Emily Bouck West, Deputy Executive Director of Higher Learning Advocates, made the following statement to express Higher Learning Advocates’ support of this bipartisan amendment.

“Higher Learning Advocates applauds Senators Alexander, Murray, Burr, Coons, Jones, and Tim Scott for the bipartisan agreement to continue to annually fund HBCUs and MSIs and to streamline and simplify the FAFSA process and loan repayment.
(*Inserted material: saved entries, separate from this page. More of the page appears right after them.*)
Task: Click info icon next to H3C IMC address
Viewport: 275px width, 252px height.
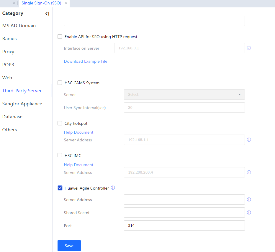Action: (249, 172)
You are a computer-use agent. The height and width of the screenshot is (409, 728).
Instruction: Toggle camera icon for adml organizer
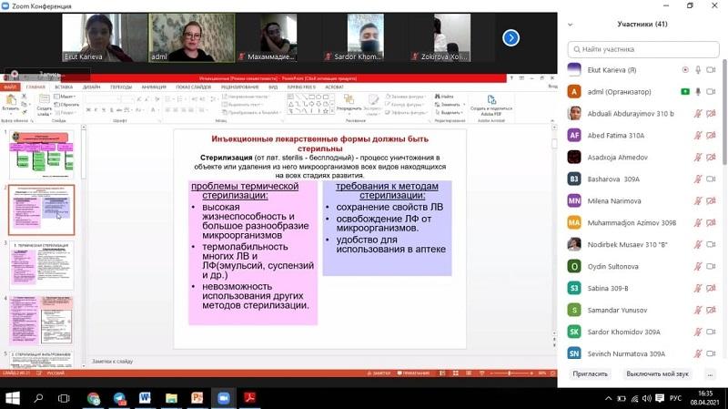(x=684, y=92)
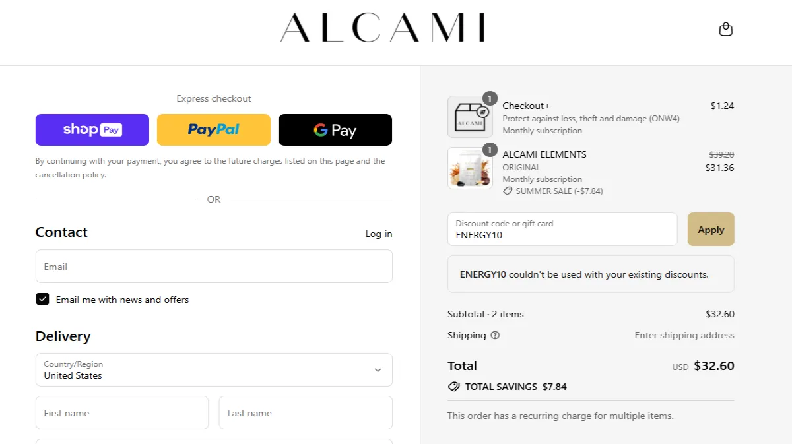Click the ALCAMI logo in header
This screenshot has height=444, width=792.
click(383, 28)
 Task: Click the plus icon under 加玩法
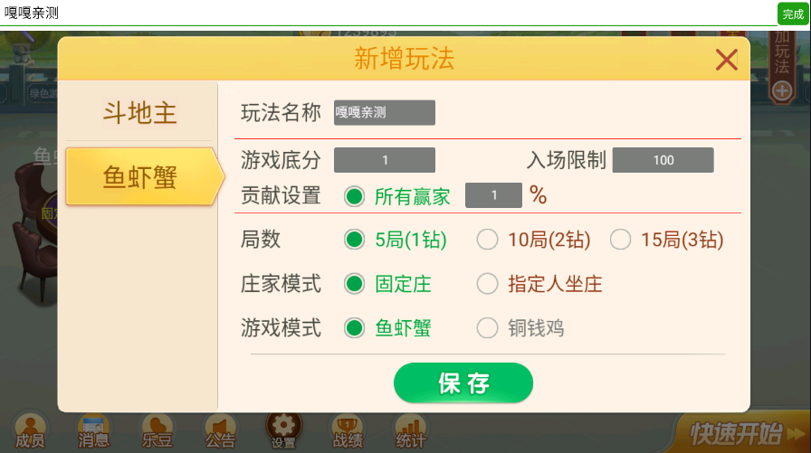point(782,90)
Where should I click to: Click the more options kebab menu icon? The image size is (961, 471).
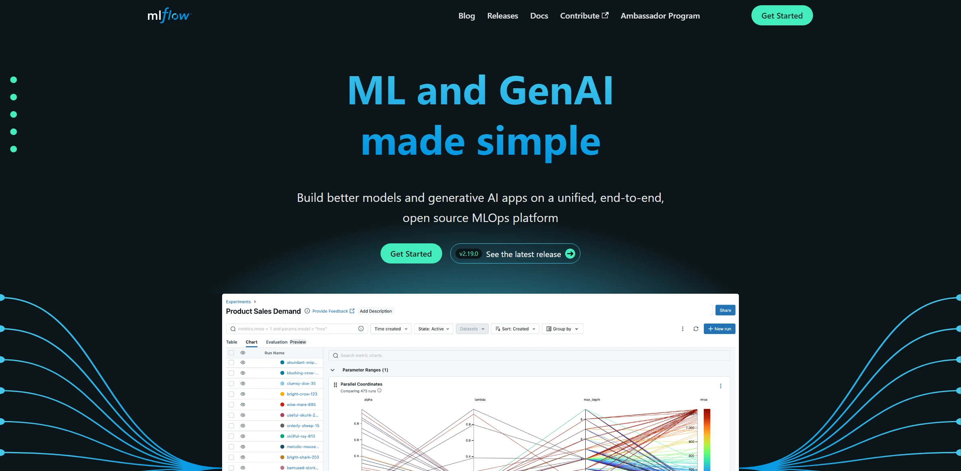coord(683,329)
These critical reforms have the opportunity to improve the federal student aid process for today’s students, and we urge Congress to pass the FUTURE Act in a swift and bipartisan manner. 
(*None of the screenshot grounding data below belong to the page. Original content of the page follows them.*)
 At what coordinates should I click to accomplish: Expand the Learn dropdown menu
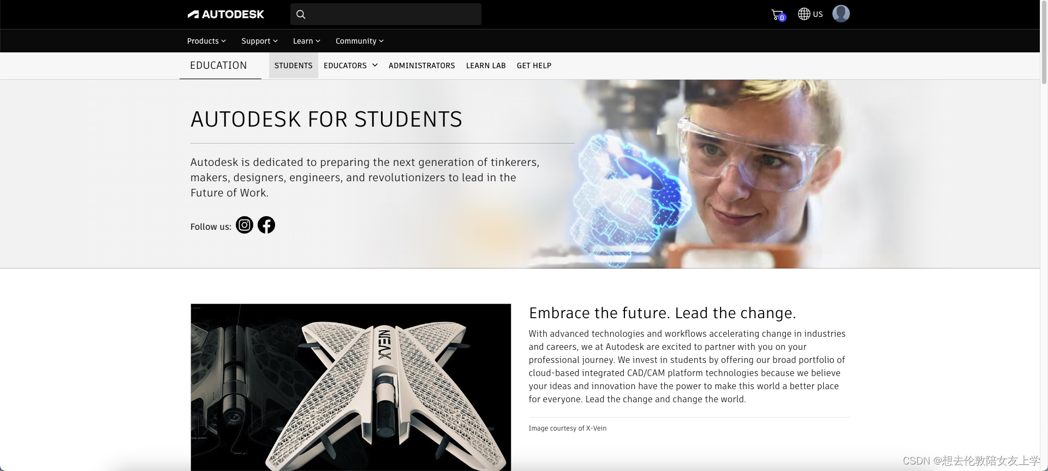(x=307, y=41)
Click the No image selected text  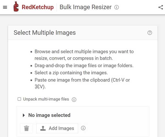(49, 115)
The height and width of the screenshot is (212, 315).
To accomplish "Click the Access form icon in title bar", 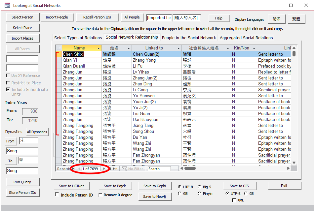I will click(7, 5).
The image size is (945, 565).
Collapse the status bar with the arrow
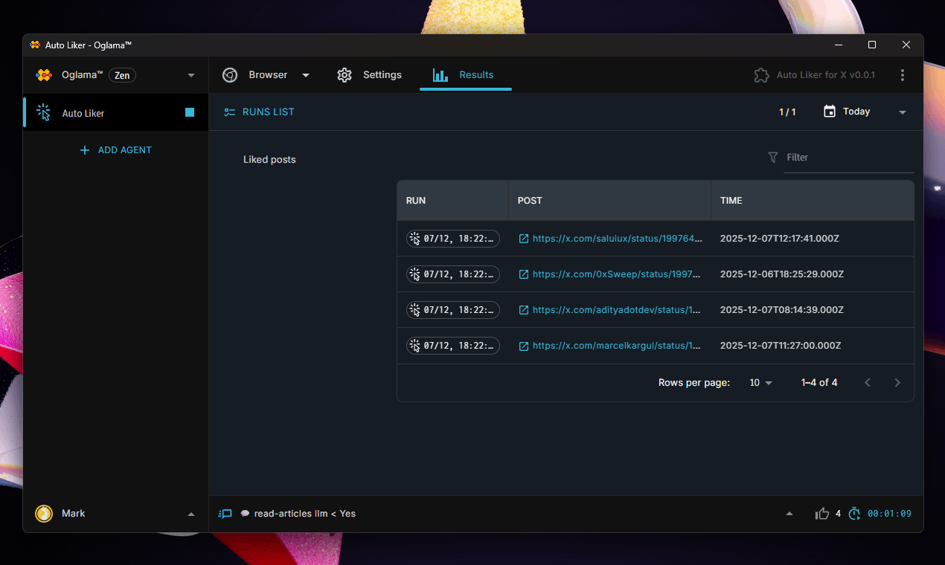coord(789,513)
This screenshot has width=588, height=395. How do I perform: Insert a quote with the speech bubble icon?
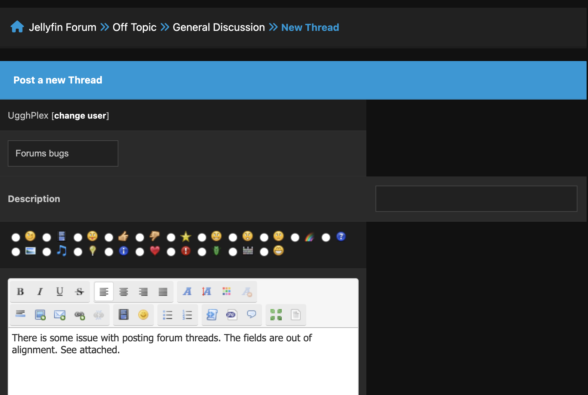251,315
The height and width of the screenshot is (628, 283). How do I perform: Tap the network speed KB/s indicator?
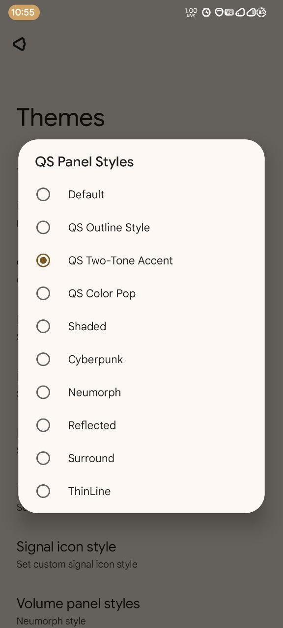pos(191,12)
This important milestone is an encouraging signal that our nation’s policymakers can and will continue to put the needs of today’s students first by furthering their work together to pass a bipartisan comprehensive reauthorization of the Higher Education Act—a bill long overdue for an update to match the realities that today’s students face on their journeys to and through higher education.”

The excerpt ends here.